Whenever you want to process data in the order that it arrives, then a queue is
the correct data structure to use. Some examples of queues include:
1. Event Queues.
2. Print Queues.
3. Wits in-person registration queues.
4. Asking Richard questions during tutorials.
5. A Breadth-First Search – Section 6.5
Again, just as with the stack, we can implement it using linear data structures
that we have already built: vectors and lists. Although we’ll see that using
vectors directly leads us to an inefficient implementation and in this case if
we want to use contiguous memory, then we should implement something new
called a Circular Array.

6.2 Operations
A Queue is a very simple ADT. It has only 4 important functions. Note that
there is no operator[] or at function because we are only ever allowed to access
the item at the front of the queue. The only way to access other items would
be to dequeue/pop off items until the one we wanted was at the front – except
then we wouldn’t be able to replace those items at the front as we can only add
at the back. In general, if you need “random access” to access arbitrary items
in the container, then a queue is probably the wrong data structure and you
should consider using something else.

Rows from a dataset
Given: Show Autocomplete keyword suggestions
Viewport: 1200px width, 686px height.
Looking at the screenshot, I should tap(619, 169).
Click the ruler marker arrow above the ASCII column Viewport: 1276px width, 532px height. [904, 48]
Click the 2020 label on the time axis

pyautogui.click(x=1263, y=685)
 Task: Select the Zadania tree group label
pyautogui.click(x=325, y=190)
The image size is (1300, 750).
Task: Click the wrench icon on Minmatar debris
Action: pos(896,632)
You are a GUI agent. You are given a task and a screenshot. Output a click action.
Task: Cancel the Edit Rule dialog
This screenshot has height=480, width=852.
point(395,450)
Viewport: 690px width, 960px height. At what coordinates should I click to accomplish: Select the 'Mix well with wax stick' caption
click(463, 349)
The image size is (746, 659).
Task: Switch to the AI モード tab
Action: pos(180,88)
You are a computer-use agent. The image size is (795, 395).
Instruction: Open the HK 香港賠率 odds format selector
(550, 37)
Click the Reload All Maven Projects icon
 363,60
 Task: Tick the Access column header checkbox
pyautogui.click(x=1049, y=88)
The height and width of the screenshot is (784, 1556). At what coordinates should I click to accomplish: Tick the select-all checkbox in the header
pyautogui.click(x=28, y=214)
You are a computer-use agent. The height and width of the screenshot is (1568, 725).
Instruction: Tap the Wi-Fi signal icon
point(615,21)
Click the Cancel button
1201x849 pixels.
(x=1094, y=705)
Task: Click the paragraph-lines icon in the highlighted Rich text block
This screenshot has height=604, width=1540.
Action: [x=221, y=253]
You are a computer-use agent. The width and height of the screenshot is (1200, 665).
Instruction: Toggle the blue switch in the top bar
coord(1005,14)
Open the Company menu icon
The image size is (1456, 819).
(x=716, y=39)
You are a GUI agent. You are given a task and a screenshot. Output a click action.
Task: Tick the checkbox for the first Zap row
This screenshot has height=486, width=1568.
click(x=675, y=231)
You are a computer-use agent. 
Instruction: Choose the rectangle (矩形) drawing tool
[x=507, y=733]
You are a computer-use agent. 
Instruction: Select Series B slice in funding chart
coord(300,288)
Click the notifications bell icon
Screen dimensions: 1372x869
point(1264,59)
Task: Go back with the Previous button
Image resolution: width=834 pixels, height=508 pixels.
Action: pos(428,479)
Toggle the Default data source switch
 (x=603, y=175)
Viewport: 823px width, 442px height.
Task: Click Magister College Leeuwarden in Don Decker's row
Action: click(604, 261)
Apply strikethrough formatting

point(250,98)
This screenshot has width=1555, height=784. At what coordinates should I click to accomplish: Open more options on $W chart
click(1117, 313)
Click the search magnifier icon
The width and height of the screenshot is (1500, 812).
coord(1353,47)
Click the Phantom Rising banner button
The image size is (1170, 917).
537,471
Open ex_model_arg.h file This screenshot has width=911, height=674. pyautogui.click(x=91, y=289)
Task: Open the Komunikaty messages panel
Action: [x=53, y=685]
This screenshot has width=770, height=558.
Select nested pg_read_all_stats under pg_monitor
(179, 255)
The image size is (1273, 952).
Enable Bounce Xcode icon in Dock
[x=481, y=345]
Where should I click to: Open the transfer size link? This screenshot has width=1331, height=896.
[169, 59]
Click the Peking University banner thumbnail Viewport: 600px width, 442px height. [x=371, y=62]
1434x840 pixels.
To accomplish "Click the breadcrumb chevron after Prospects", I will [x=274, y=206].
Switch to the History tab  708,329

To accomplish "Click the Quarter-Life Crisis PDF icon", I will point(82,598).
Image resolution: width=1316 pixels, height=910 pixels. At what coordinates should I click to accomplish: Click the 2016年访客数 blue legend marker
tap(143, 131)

▶ _Challenge 1_
Answer these questions using the passage on queues:
(a) Which two linear data structures does it say a queue can be implemented with?
(b) How many important functions does it say a Queue has?
(c) What does it say should be implemented if contiguous memory is wanted?
▶ _Challenge 2_
List every example of a queue that the passage on queues gives.
▶ _Challenge 3_
Write the next part of the passage on queues, picking up after its last sentence.

▶ _Exercise answer 1_
(a) Vectors and lists.
(b) 4.
(c) A Circular Array.

▶ _Exercise answer 2_
1. Event Queues
2. Print Queues
3. Wits in-person registration queues
4. Asking Richard questions during tutorials
5. A Breadth-First Search (Section 6.5)

▶ _Exercise answer 3_
Assume that T is the type of object stored in the queue, e.g. int.
1. void push(T value) or void enqueue(T value)
• Add value to the back of the queue.
2. void pop() or void dequeue()
• Remove the item from the front of the queue.
3. T& peek() or T& front()
• Return a reference to the front item.
4. size_t size()
• Return the number of items in the queue.
https://www.youtube.com/watch?v=xt34AwFIi-g

6.3 Implementations
We will consider two implementations of a queue, one is based on contiguous
memory, the other is based on a linked list.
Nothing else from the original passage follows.